▸ What you need to do
Return the lines below exactly as they appear, please, starting with the first and ending with the one that contains "Disable the Ad".

▸ Material for this exercise
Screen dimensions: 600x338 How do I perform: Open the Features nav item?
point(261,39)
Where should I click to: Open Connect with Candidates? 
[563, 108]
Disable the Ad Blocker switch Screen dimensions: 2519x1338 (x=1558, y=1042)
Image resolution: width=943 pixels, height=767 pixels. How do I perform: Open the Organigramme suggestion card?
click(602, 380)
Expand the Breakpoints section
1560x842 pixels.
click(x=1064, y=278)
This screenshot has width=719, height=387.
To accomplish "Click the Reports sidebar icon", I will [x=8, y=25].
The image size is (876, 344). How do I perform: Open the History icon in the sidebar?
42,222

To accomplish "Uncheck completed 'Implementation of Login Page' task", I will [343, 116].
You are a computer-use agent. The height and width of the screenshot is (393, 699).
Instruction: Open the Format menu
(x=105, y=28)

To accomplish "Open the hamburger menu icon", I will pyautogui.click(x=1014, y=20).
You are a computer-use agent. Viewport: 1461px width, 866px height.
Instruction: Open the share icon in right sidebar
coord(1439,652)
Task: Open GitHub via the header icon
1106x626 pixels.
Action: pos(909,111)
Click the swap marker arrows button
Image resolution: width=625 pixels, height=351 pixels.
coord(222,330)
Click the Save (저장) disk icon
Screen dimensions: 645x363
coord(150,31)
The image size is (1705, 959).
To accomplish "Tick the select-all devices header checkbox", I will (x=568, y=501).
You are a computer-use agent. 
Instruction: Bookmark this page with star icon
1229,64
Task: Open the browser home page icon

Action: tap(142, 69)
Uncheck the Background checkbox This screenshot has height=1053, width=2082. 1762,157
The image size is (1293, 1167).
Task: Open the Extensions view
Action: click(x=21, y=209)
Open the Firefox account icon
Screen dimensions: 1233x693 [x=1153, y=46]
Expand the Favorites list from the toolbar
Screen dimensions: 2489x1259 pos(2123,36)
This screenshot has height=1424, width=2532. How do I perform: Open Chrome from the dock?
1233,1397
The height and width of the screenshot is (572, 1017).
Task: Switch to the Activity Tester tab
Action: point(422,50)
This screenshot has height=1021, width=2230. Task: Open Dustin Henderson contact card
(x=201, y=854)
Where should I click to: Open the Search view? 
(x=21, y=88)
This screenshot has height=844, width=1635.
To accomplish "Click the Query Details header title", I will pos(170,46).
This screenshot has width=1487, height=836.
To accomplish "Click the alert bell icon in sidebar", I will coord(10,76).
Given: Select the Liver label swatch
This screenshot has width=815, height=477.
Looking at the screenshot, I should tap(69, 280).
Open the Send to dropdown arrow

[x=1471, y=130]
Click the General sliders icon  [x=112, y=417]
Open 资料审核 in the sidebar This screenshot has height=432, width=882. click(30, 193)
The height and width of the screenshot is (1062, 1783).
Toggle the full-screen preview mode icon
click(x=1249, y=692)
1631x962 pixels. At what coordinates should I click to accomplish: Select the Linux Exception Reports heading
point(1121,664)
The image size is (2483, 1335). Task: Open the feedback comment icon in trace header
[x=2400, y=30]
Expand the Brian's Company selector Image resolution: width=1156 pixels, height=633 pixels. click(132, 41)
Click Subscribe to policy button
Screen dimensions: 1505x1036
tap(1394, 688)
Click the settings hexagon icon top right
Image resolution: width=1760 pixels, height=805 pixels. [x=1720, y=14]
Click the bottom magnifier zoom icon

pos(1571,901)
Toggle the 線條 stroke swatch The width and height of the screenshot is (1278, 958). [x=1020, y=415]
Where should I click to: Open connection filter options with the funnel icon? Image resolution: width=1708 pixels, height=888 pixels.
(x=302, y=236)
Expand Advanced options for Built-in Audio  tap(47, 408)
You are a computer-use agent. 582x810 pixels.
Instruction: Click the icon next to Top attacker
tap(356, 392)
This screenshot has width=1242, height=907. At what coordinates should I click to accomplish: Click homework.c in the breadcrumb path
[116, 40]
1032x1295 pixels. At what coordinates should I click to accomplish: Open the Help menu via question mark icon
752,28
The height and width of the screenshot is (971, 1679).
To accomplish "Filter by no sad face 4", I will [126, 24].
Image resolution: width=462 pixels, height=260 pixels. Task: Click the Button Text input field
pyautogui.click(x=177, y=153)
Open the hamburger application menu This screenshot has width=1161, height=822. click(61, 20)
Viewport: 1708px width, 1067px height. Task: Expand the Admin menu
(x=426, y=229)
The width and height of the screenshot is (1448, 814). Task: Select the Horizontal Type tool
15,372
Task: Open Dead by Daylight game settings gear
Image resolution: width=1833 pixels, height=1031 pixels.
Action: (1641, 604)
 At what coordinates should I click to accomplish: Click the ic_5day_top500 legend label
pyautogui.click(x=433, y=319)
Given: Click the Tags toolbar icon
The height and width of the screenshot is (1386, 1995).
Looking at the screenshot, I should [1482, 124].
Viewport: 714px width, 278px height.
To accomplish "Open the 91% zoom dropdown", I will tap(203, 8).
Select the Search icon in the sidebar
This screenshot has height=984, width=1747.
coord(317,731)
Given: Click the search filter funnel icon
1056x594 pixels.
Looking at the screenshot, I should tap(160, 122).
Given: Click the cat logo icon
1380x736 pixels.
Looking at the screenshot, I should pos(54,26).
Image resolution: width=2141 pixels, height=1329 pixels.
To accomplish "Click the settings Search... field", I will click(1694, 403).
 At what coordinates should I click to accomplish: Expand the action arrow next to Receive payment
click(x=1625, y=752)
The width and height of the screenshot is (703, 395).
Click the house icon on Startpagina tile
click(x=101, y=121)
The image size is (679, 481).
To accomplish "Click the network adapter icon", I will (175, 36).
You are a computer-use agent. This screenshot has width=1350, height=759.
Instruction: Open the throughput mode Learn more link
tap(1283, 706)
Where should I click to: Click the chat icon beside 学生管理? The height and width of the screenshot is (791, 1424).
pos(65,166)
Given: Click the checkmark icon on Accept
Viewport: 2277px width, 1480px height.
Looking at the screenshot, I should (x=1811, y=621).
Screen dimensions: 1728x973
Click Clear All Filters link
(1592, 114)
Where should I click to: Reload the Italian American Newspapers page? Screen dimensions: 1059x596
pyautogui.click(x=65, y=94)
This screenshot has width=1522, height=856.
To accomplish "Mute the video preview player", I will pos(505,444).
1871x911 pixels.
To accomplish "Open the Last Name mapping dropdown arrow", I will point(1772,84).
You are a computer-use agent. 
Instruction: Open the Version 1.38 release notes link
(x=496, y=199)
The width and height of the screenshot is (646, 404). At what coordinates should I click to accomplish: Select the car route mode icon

▸ Finished exercise
Screen dimensions: 600x338 How do I perform: Open the Features nav item?
point(261,39)
Where should I click to: Open Connect with Candidates? 
[563, 108]
Disable the Ad Blocker switch Screen dimensions: 2519x1338 (x=1558, y=1042)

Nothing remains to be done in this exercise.